Le canzoni di Enzo Jannacci, da “Quelli che…” a “Vengo anch’io. No, tu no”, hanno investito la nostra anima della tipica teatralità che non puoi condividere con una persona qualunque. Devi sottrarla al torpore della massa e ficcarla nell’immaginario di chi continuerà a sognare da solo, attraverso le storie di Milano, diluite nel suo repertorio che recupera anche la bellezza e la magia del dialetto. Grazie ai fotoromanzi musicati di Jannacci abbiamo abbattuto gli stereotipi e avvistato lo stupore in certi angoli nascosti di questi luoghi, i suoi. E persino Rogoredo, sfinita nel tanfo della periferia, resta l’angolo popolare che dalla crudele realtà metropolitana gioca a nascondino nei versi dell’omonima canzone.

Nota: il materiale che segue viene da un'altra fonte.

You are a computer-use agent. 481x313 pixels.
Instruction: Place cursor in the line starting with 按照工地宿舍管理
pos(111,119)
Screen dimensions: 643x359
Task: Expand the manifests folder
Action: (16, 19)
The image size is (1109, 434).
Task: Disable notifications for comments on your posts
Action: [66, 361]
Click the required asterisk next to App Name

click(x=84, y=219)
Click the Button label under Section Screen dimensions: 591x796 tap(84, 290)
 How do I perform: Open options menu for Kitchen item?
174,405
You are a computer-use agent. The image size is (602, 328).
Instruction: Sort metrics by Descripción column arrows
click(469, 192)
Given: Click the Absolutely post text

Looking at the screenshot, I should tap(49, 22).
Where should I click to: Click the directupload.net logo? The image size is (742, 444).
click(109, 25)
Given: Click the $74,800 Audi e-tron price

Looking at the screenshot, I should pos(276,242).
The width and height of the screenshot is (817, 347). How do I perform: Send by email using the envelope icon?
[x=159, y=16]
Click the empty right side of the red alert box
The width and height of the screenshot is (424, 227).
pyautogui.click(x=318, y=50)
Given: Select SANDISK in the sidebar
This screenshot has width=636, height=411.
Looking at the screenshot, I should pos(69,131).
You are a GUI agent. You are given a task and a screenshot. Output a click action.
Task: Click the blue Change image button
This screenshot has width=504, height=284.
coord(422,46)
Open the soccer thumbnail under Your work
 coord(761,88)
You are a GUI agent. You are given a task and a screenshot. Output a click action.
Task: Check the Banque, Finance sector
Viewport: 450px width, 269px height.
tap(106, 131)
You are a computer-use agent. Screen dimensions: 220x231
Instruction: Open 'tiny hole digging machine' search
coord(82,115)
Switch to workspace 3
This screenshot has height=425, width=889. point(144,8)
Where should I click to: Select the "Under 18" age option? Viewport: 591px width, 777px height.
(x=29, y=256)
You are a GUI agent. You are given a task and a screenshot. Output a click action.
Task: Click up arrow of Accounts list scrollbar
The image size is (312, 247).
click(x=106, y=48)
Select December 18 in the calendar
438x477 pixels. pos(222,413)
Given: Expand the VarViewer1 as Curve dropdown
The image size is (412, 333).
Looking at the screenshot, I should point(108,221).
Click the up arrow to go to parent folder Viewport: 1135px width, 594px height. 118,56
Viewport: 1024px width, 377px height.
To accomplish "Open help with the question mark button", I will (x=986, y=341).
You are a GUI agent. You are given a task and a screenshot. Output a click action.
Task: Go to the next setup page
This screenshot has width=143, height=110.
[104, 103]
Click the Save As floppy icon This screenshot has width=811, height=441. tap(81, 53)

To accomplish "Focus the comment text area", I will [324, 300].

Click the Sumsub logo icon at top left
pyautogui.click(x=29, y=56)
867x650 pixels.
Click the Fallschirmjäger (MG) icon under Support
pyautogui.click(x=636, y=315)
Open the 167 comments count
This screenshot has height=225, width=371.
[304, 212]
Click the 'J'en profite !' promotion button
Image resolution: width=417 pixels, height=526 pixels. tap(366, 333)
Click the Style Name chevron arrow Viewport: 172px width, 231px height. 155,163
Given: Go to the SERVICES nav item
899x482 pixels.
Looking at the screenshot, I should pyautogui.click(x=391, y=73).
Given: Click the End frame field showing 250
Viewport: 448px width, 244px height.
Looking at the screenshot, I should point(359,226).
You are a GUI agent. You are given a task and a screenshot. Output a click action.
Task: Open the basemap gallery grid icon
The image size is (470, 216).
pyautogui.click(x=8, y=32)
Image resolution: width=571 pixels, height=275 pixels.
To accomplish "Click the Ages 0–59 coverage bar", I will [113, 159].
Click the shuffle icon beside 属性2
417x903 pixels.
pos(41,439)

Se dobbiamo dire addio a Enzo Jannacci, facciamolo pure con una certezza: da oggi, ad un passo dalla Pasqua, assieme a Giorgio Gaber canterà le storie di noi umani al popolo di angeli, che forse ha perso da un pezzo le contraddizioni strampalate dell’umanità. Per fortuna, non siamo tutti uguali e pochi di noi hanno la fortuna di potersi incontrare nei versi di quella canzone: “Son s’cioppaa… son scoppiato dal ridere ma che pena vederti, fare finta di piangere. Son s’cioppaa, tu che neghi le Marlboro, tu che adesso hai capito come nascono i comici”. Abbiamo imparato la lezione di “come nascono i comici”, proprio quando ci ostinavamo a stare lontano dai nostri simili.